Vous êtes un des quelques curateurs et producteurs japonais qui n’hésitent pas à se lancer sur des projets audacieux d’art contemporain et notamment dans l’espace public, chose rare au Japon. Ayant pour devise « Connecting People, Connecting Cultures, Connecting Communities », vous produisez des œuvres et projets pour des collections d’entreprises, des écoles, des gares, des parcs, des centres commerciaux ou encore des hôtels. C’est un peu votre marque de fabrique. Mais au-delà des pièces produites, vous œuvrez à la reconnaissance de la culture comme axe de développement des communautés et de la société.

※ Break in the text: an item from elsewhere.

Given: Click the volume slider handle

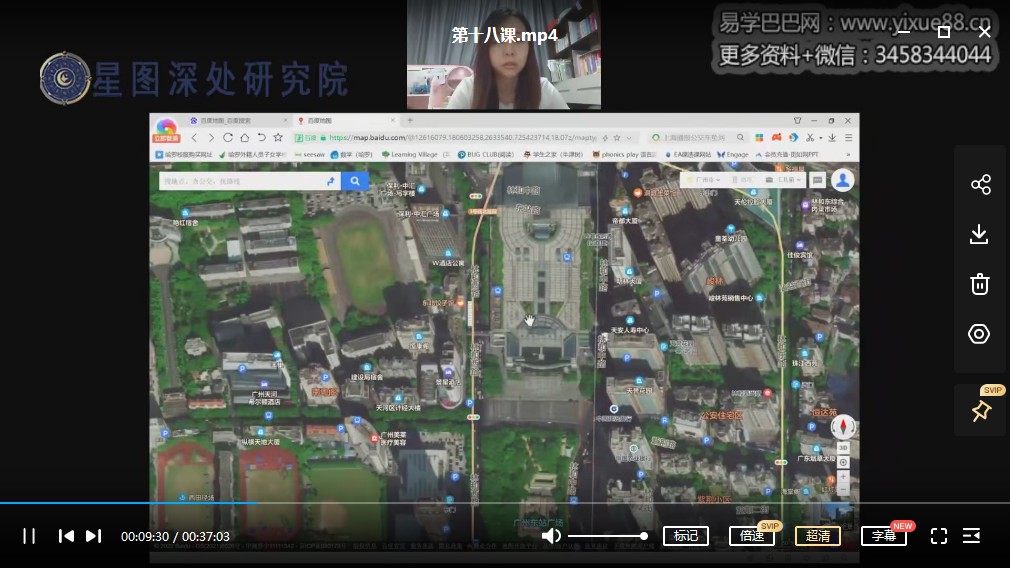Looking at the screenshot, I should coord(644,536).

En parallèle, vous enseignez depuis plusieurs années dans différentes universités (Tokyo Zokei, Meiji Gakuin, Université de Tokyo…) et vous organisez depuis 2004 des séminaires de management culturel au Gakushuin Women’s College en invitant des personnes reconnues, japonaises ou étrangères, sur des thématiques telles que le rôle du musée et de la création contemporaine et sa contribution au développement sociétal. Ce type de programme, encore assez rare dans les universités japonaises, est essentiel pour le renouvellement et l’évolution des professionnels du monde de l’art.

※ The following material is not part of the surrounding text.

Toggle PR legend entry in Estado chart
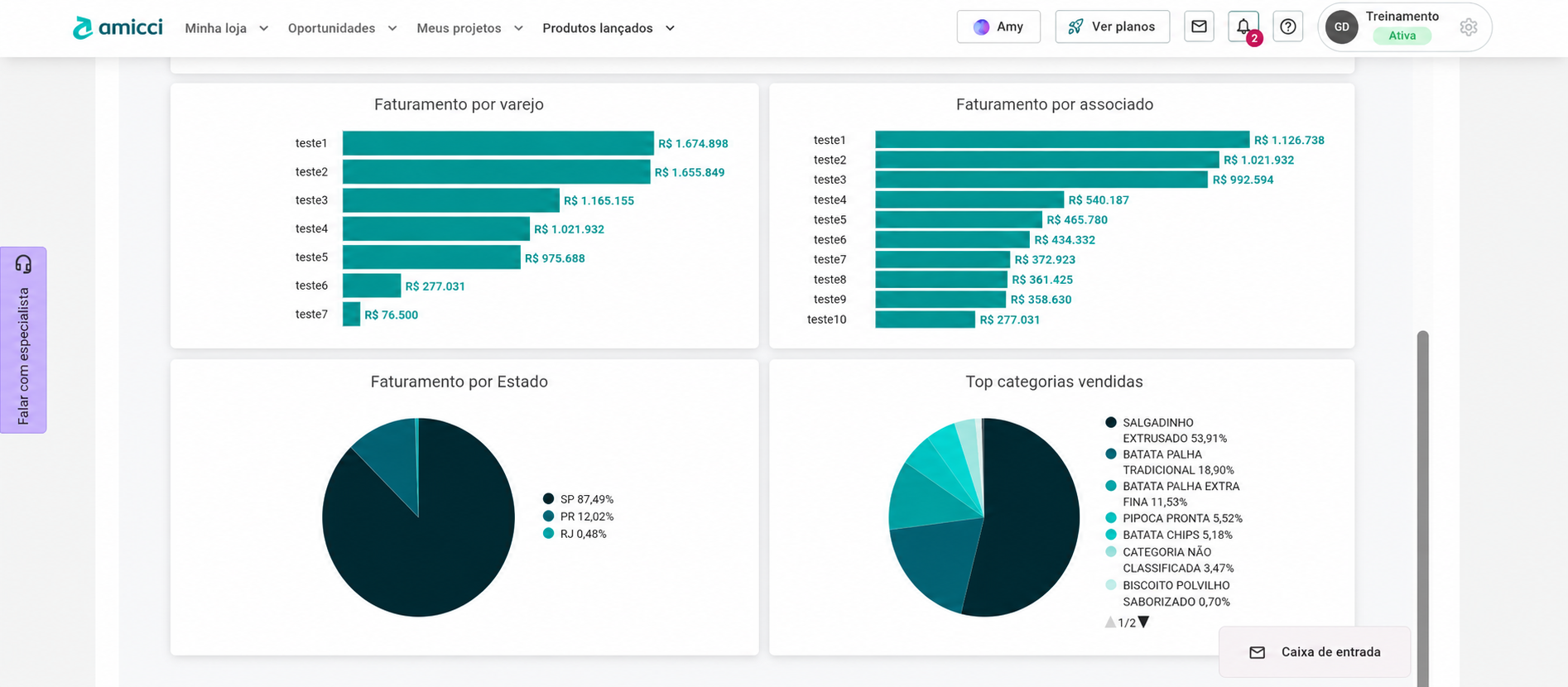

Vous êtes sur tous les fronts, vous êtes dans l’action, sans arrêt : des activités de commissariat d’exposition, production, critique, enseignement, écriture et publication, de médiation et d’éducation, vous mettez tout en œuvre pour développer des projets qui aident la vie des citadins, des enfants, des jeunes, des personnes âgées, des individus en quête d’expression artistique, d’échanges, d’innovation, d’intégration en somme dans lesquels l’objet d’art est une constante. Votre conviction que l’art permet aux hommes de mieux se comprendre, de se rapprocher, d’être plus dans l’empathie dans leur rapport aux autres vous suit, vous guide dans vos choix.

Ces valeurs si chères au cœur de la France et des Français constituent aussi pour nous une illustration de votre fidélité et de votre amitié à l’égard de la France. Vous êtes un partenaire et un relais d’influence précieux pour la France et ses artistes. Il était donc naturel que la France, en retour, vous exprime sa gratitude.

C’est avec beaucoup de plaisir qu’au nom de la Ministre de la Culture, je vous remets aujourd’hui les insignes de Chevalier de l’Ordre des Arts et des Lettres.